(Entries for locating words and elements)
/---
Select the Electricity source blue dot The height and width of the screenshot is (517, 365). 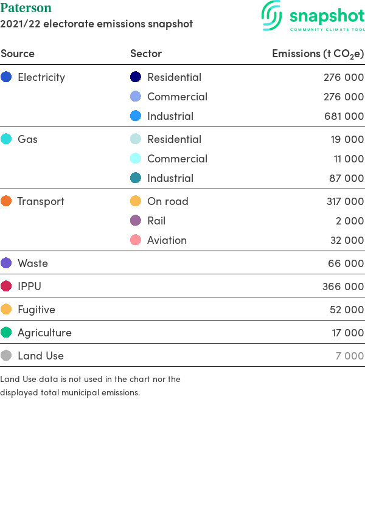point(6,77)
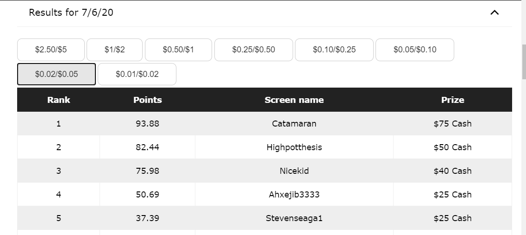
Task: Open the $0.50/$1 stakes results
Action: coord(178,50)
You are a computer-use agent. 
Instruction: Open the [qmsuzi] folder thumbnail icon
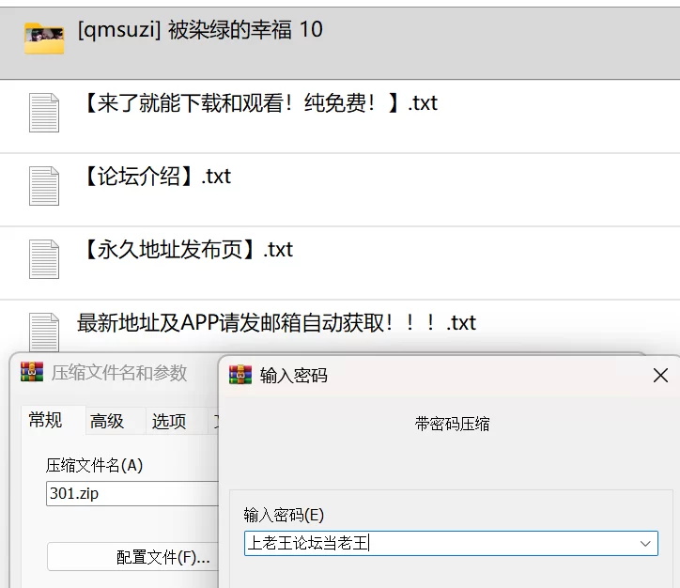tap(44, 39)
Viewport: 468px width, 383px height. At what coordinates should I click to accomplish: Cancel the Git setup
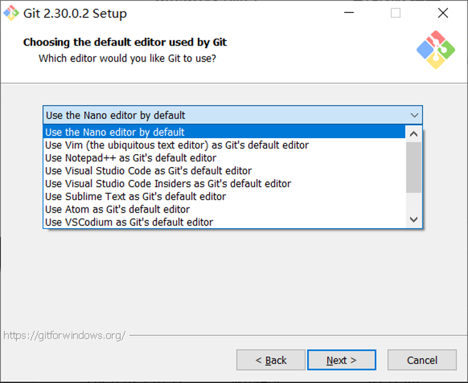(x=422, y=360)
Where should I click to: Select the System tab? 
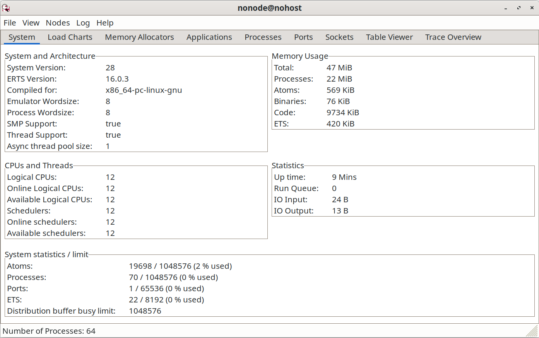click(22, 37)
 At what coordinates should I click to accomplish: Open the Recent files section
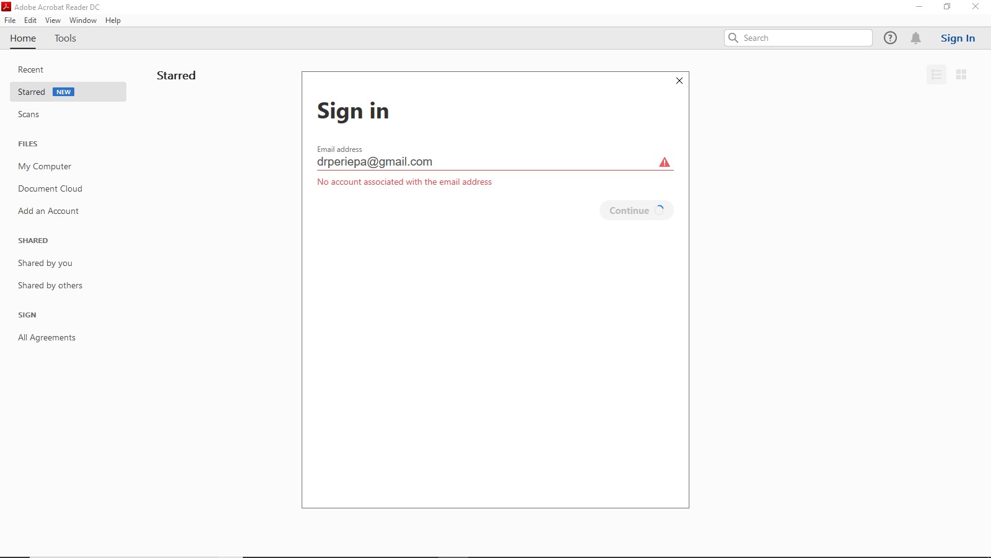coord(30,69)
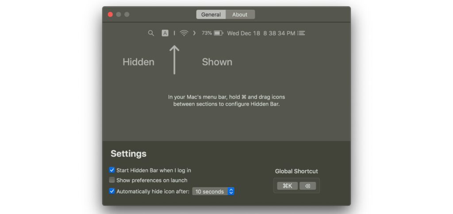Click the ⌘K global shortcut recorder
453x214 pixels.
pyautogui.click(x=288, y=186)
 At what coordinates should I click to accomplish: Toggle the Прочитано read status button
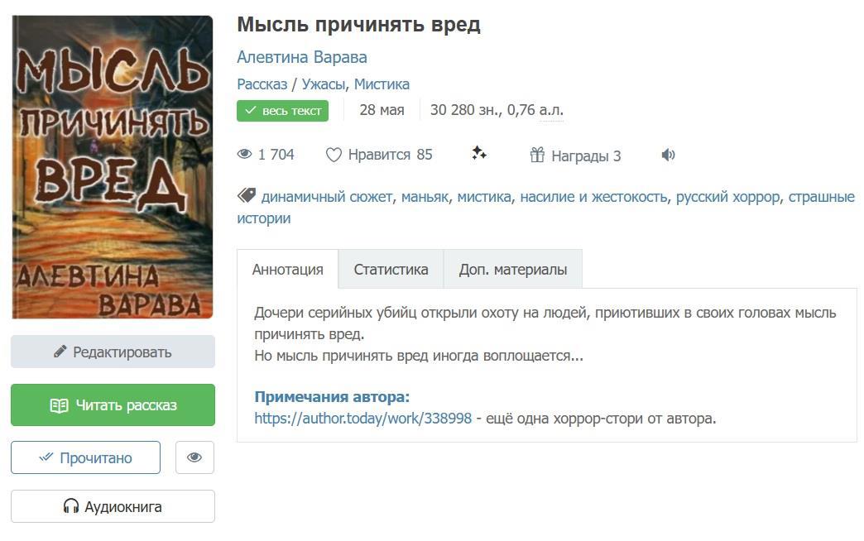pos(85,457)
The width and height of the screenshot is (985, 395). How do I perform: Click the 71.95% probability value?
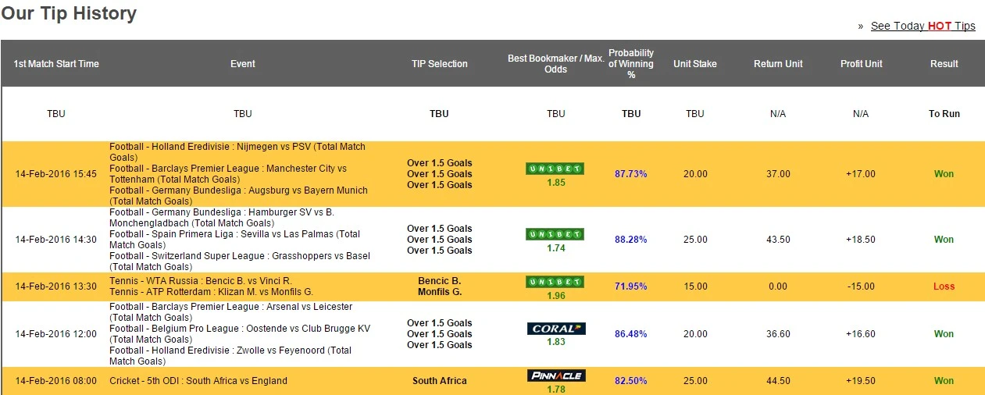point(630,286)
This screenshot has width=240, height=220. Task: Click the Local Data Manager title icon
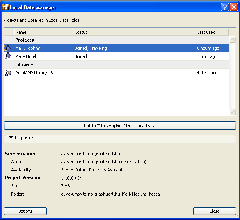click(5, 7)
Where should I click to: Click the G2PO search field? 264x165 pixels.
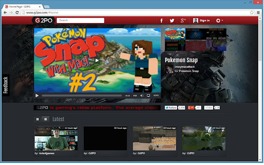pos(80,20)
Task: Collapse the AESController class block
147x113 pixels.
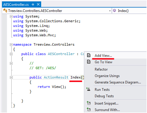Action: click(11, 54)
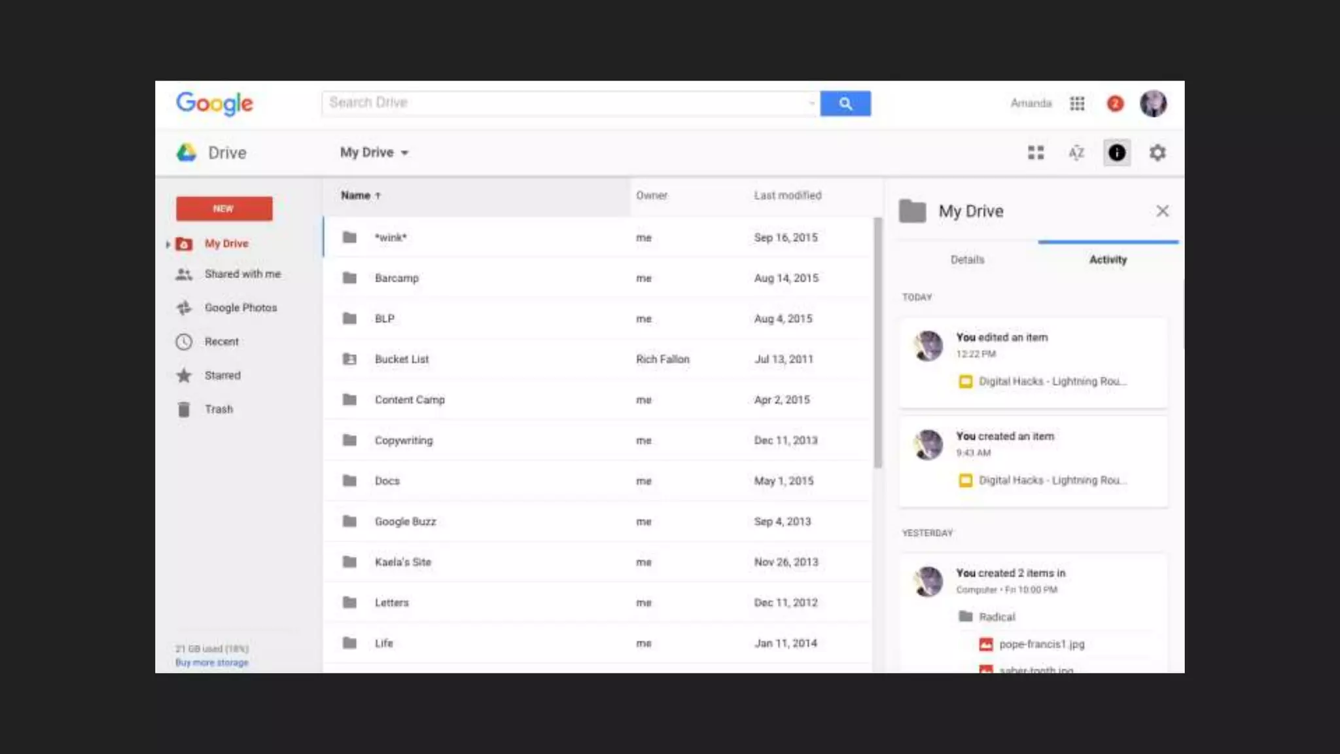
\---
### Given problem
Recast the lines of the records as a Markdown table with the columns "Row" and "Line," starting at the line that contains "Task: Collapse the AESController class block" and ending at the end of the records. Skip blank lines, and leave the pictures out.

### Solution for this task
| Row | Line |
|---|---|
| 1 | Task: Collapse the AESController class block |
| 2 | 147x113 pixels. |
| 3 | Action: click(11, 54) |